(Saved entries)
+++++

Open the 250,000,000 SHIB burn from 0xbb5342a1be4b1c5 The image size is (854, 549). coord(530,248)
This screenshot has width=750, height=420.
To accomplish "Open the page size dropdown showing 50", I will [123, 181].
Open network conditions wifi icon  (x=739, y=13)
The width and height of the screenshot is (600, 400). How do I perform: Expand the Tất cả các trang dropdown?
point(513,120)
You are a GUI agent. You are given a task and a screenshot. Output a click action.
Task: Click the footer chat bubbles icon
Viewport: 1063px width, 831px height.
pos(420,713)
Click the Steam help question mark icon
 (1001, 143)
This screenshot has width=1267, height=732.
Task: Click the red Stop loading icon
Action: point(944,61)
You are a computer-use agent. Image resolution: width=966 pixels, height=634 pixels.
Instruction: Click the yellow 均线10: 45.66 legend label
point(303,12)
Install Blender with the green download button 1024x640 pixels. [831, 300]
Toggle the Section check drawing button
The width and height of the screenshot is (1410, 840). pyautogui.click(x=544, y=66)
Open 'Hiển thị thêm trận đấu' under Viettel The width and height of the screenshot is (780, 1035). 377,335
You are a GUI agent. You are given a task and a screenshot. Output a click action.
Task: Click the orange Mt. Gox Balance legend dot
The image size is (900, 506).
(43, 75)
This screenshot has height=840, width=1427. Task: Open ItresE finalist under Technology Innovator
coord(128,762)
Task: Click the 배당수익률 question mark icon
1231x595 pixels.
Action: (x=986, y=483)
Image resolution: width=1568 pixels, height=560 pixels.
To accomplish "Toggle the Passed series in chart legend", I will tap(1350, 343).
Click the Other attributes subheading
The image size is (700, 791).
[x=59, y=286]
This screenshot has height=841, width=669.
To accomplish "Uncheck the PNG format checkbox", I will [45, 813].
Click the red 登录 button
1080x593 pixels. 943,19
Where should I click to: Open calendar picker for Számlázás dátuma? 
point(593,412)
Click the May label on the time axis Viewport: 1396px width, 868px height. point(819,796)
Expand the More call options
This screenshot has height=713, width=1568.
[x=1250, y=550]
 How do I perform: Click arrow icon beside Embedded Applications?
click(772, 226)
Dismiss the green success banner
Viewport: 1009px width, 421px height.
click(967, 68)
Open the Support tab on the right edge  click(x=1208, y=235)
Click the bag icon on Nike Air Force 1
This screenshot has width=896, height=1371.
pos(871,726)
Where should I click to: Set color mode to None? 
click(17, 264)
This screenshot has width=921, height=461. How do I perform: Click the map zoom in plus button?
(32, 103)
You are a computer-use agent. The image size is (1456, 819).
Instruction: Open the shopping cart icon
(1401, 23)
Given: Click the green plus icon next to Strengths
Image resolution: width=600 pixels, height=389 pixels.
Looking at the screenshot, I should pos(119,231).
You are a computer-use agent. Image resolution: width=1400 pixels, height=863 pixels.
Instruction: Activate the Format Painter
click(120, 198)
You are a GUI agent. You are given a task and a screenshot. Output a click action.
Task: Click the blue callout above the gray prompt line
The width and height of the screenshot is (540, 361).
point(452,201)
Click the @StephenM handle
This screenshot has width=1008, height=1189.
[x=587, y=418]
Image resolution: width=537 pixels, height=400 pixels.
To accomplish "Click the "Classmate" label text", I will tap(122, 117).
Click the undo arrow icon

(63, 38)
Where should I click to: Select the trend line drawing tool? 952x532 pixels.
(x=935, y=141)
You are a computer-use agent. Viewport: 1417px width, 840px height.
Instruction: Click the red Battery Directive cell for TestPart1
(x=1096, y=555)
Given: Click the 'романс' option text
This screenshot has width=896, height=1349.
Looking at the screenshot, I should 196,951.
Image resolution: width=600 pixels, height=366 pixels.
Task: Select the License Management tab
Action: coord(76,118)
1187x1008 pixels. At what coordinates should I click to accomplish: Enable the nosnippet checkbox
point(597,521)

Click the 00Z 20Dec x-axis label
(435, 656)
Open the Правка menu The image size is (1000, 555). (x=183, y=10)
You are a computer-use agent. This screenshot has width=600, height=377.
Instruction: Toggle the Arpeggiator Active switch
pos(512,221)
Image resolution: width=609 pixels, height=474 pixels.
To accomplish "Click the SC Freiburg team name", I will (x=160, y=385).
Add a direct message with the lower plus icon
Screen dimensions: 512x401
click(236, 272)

+++++

WORK REQUIRED —
Where in the records does the string "with" appear? Copy every line that has it.

ANSWER SPACE —
Install Blender with the green download button 1024x640 pixels. [831, 300]
Add a direct message with the lower plus icon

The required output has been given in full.